Records from a data source:
• • •
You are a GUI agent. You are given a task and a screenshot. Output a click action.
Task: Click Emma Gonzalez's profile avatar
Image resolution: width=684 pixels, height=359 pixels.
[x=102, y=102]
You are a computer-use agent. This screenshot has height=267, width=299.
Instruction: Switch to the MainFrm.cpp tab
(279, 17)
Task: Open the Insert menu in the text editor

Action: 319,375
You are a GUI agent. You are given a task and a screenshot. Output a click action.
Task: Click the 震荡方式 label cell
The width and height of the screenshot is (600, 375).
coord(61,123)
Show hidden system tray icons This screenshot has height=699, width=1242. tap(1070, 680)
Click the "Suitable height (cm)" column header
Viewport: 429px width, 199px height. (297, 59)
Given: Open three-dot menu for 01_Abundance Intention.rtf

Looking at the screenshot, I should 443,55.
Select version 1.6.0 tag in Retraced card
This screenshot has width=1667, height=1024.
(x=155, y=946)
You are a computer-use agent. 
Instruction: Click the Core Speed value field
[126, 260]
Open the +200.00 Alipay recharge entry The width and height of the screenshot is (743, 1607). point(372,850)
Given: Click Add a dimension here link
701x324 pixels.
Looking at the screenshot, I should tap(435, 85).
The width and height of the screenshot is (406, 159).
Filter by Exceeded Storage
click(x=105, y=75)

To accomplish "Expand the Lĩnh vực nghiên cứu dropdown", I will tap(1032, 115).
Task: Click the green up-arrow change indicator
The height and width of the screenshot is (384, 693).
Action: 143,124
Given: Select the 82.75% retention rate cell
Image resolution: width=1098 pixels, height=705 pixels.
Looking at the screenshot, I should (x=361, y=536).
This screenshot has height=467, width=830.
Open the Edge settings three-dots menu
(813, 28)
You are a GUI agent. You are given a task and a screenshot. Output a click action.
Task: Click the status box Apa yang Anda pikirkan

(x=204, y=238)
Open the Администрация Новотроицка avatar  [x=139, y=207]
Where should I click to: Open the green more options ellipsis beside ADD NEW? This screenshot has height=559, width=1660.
• • •
§ Stated exercise: Turn every line of the data above into a JSON list of strings, one string per line, and leave out the blank lines.

§ Answer to the task:
[
  "You are a GUI agent. You are given a task and a screenshot. Output a click action.",
  "Task: Click Emma Gonzalez's profile avatar",
  "Image resolution: width=684 pixels, height=359 pixels.",
  "[x=102, y=102]",
  "You are a computer-use agent. This screenshot has height=267, width=299.",
  "Instruction: Switch to the MainFrm.cpp tab",
  "(279, 17)",
  "Task: Open the Insert menu in the text editor",
  "Action: 319,375",
  "You are a GUI agent. You are given a task and a screenshot. Output a click action.",
  "Task: Click the 震荡方式 label cell",
  "The width and height of the screenshot is (600, 375).",
  "coord(61,123)",
  "Show hidden system tray icons This screenshot has height=699, width=1242. tap(1070, 680)",
  "Click the \"Suitable height (cm)\" column header",
  "Viewport: 429px width, 199px height. (297, 59)",
  "Given: Open three-dot menu for 01_Abundance Intention.rtf",
  "Looking at the screenshot, I should 443,55.",
  "Select version 1.6.0 tag in Retraced card",
  "This screenshot has width=1667, height=1024.",
  "(x=155, y=946)",
  "You are a computer-use agent. ",
  "Instruction: Click the Core Speed value field",
  "[126, 260]",
  "Open the +200.00 Alipay recharge entry The width and height of the screenshot is (743, 1607). point(372,850)",
  "Given: Click Add a dimension here link",
  "701x324 pixels.",
  "Looking at the screenshot, I should tap(435, 85).",
  "The width and height of the screenshot is (406, 159).",
  "Filter by Exceeded Storage",
  "click(x=105, y=75)",
  "To accomplish \"Expand the Lĩnh vực nghiên cứu dropdown\", I will tap(1032, 115).",
  "Task: Click the green up-arrow change indicator",
  "The height and width of the screenshot is (384, 693).",
  "Action: 143,124",
  "Given: Select the 82.75% retention rate cell",
  "Image resolution: width=1098 pixels, height=705 pixels.",
  "Looking at the screenshot, I should (x=361, y=536).",
  "This screenshot has height=467, width=830.",
  "Open the Edge settings three-dots menu",
  "(813, 28)",
  "You are a GUI agent. You are given a task and a screenshot. Output a click action.",
  "Task: Click the status box Apa yang Anda pikirkan",
  "(x=204, y=238)",
  "Open the Администрация Новотроицка avatar  [x=139, y=207]",
  "Where should I click to: Open the green more options ellipsis beside ADD NEW? This screenshot has height=559, width=1660."
]